After writing about the Postal Service doing Maya Angelou a disservice by printing a stamp with a quote that she liked, but didn’t say, I tossed out that I loved Martin Mull’s quote: “I’d rather have a bottle in front of me than a frontal lobotomy,” but that I didn’t want it on a stamp bearing my photo.

Of course, I was completely wrong. Comedian Martin Mull didn’t say it. As was pointed out by several people, the quote is often attributed to one of several witty folk from the 1930s. The credit is primarily given to either Dorothy Parker, who is given authorship on 90 percent of the witty things that were said in the 1930s, or Fred Allen, a radio and movie personality. “The first thing I do in the morning is brush my teeth and sharpen my tongue,” is attributed to Parker, while Fred gets credit for “Hanging is too good for a man who makes puns; he should be drawn and quoted.”

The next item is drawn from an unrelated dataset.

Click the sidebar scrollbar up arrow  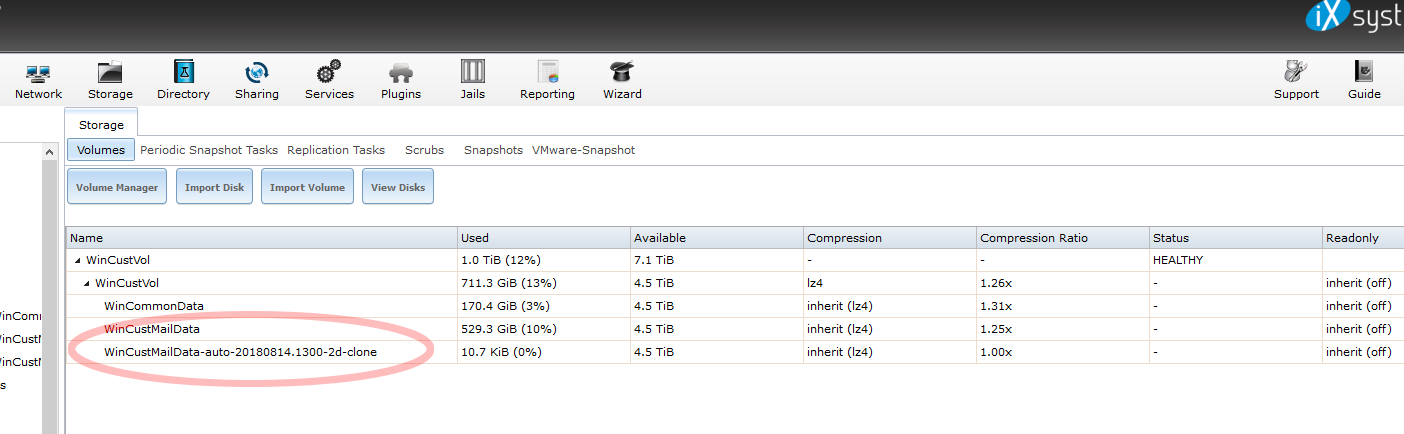[x=49, y=151]
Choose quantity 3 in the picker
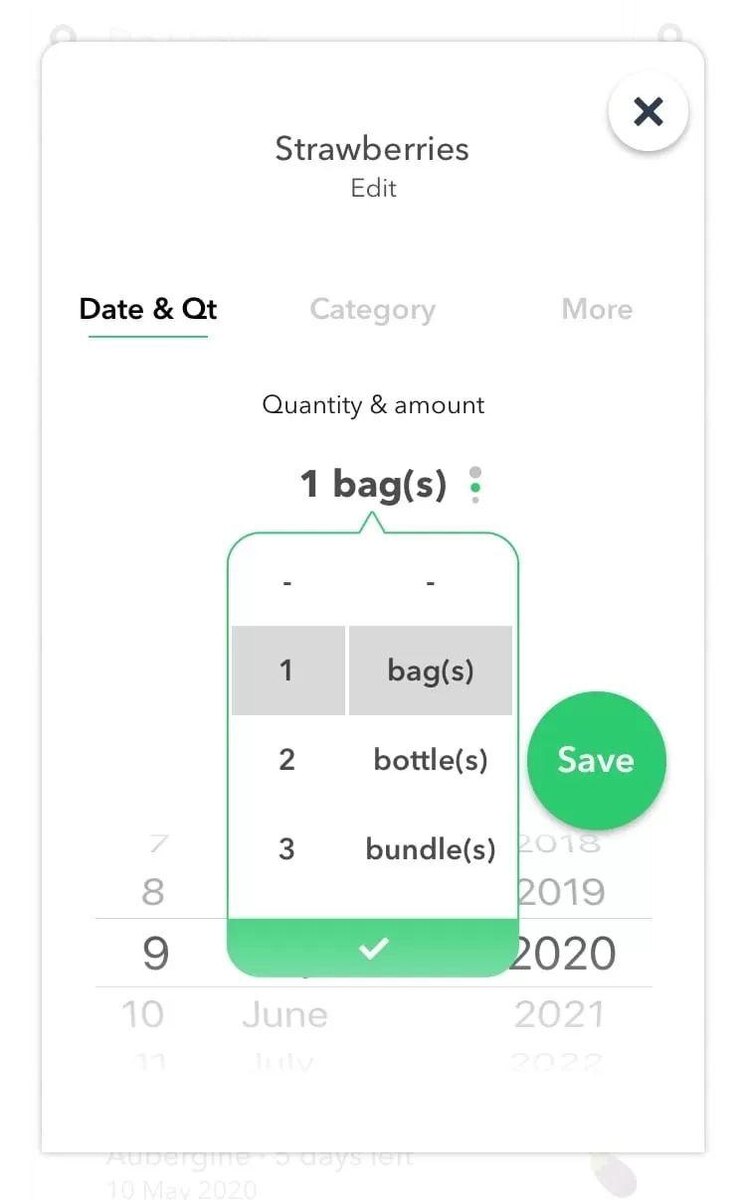Image resolution: width=746 pixels, height=1200 pixels. pos(287,849)
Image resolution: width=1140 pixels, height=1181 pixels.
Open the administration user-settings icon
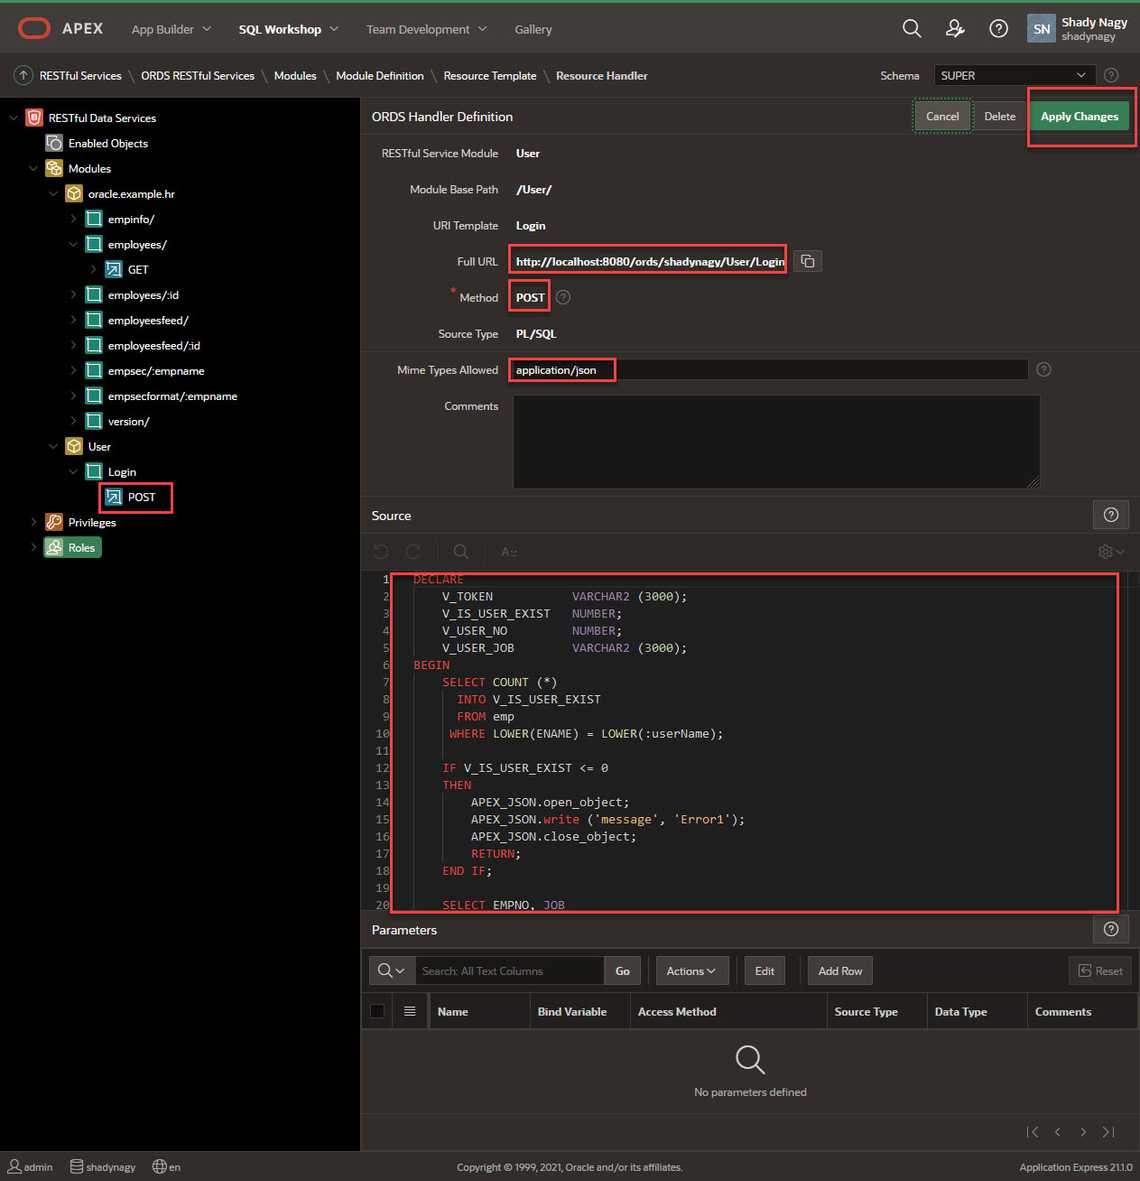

But was I totally wrong to attribute this quote to Mull, a slightly off-kilter comedian who seemed to add a weird vibe to any sitcom, talk show or film in which he appeared? This spoonerism of a sentence apparently has a long history. A spoonerism, by the way, is itself attributed to Rev. William Archibald Spooner, an English priest known for his verbal confusions. His verbal malapropisms were later dubbed “spoonerisms”. These included “it is kisstomary to cuss the bride,” among others.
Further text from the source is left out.